The move to 10 best picture nominees just might work.

And “Avatar” just might lose.

With a week to go before Oscar nominations and six weeks to go before the Oscar show, with the Golden Globes and the Critics Choice Awards and SAG and the Producers Guild behind us, it’s time to take stock in the Academy Awards race, to look at what we’ve learned and how it’ll affect things in eight days, and in a month and a half.

And I’m starting to wonder about a couple of things. Yes, “Avatar” is the best-picture frontrunner. But I can easily see a scenario in which it will lose the Best Picture Oscar, probably to “The Hurt Locker,” just as it did Sunday night at the Producers Guild Awards.

Yes, the move to double the best picture nominees has been widely derided, and 2009 has been mocked as entirely the wrong year to try the experiment. But I think it might do exactly what the Academy wanted it to do: provide a more varied, more commercial successful group of nominees, and boost the ratings of the Oscar show.

1. The Ten

AvatarIf you look at the Producers Guild, which handed out its awards Sunday night, the 10 best picture nominees ran a real gamut: “Avatar” and “Star Trek” and “District 9,” “An Education” and “The Hurt Locker” and “Precious,” “Up” and “Inglourious Basterds,” “Up in the Air” and “Invictus.” Sci-fi, blockbusters, animated film, little indies, critical favorites and the biggest boxoffice movie in a decade.

While it doesn’t include a documentary or a foreign film, this is the kind of variety the academy was looking for when it moved to 10 nominees. The big fear – that doubling the number of nominees would lead to double the number of small, angry indie movies – will certainly not be realized.

And it’ll definitely lead to increased ratings – although the catch is that is you look at years like 1998 (“Titanic”) and 2004 (“The Lord of the Rings: The Return of the King”), one blockbuster best-pic competitor is all it takes to bump up the ratings. Which means that all by itself, “Avatar” would likely have led to the same kind of ratings increase.

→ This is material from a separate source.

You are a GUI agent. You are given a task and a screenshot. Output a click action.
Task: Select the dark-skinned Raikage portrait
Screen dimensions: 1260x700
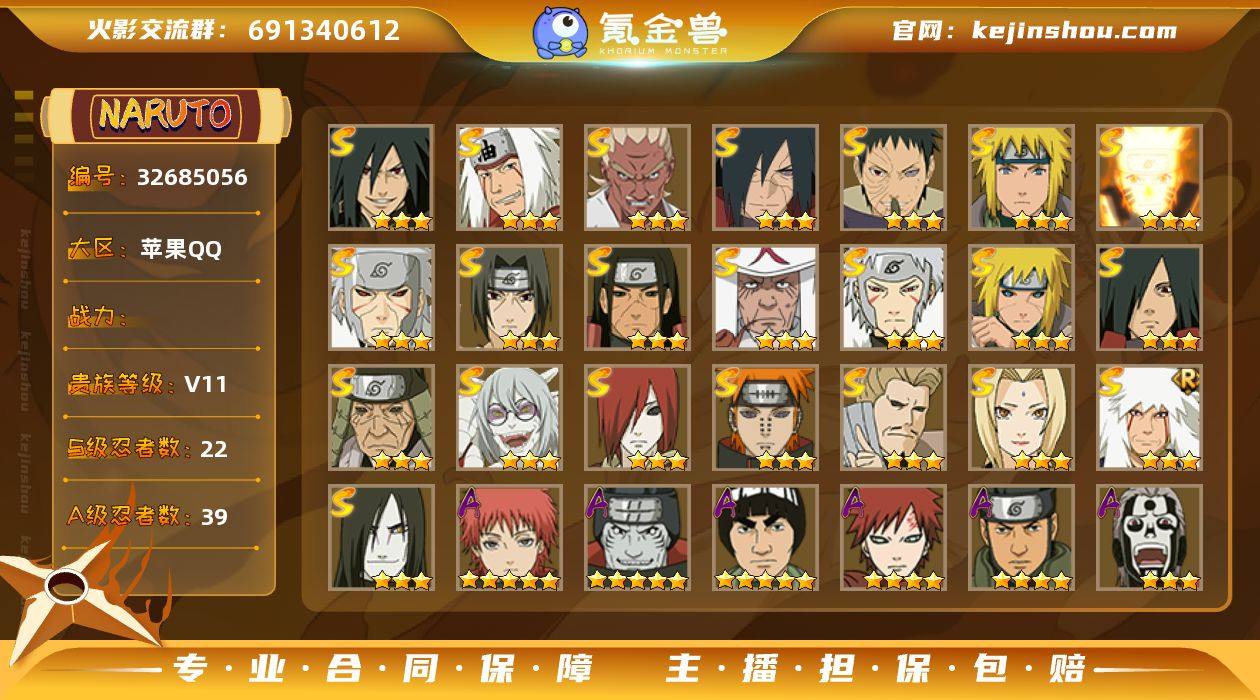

Aye, there’s the rub: if the move to 10 results in a livelier race and a boost in ratings, it’ll have far less to do with what the Academy did than with what James Cameron did.

2. The Nominations

As for what Cameron will be competing with on Oscar night, the top half of the picture is clear. All signs say that “Avatar,” “The Hurt Locker,” “Up in the Air,” “Inglourious Basterds” and “Precious” are locks for nomination.

Beyond those five, you need to think about how the Oscar nominating ballot, with its 10 blank lines for ranked choices, works. When I used the preferential tallying system to count a batch of critics ballots last week, two-thirds of the “voters” wound up casting their crucial votes for their number one selection; votes in the other slots occasionally counted (in fact, movies listed in the number six, seven, eight and nine spots came into play about 10 percent of the time), but the key to winning a nomination is to have a passionate group of fans who’ll put you in the number one spot on their ballots, augmented by support all down other ballots.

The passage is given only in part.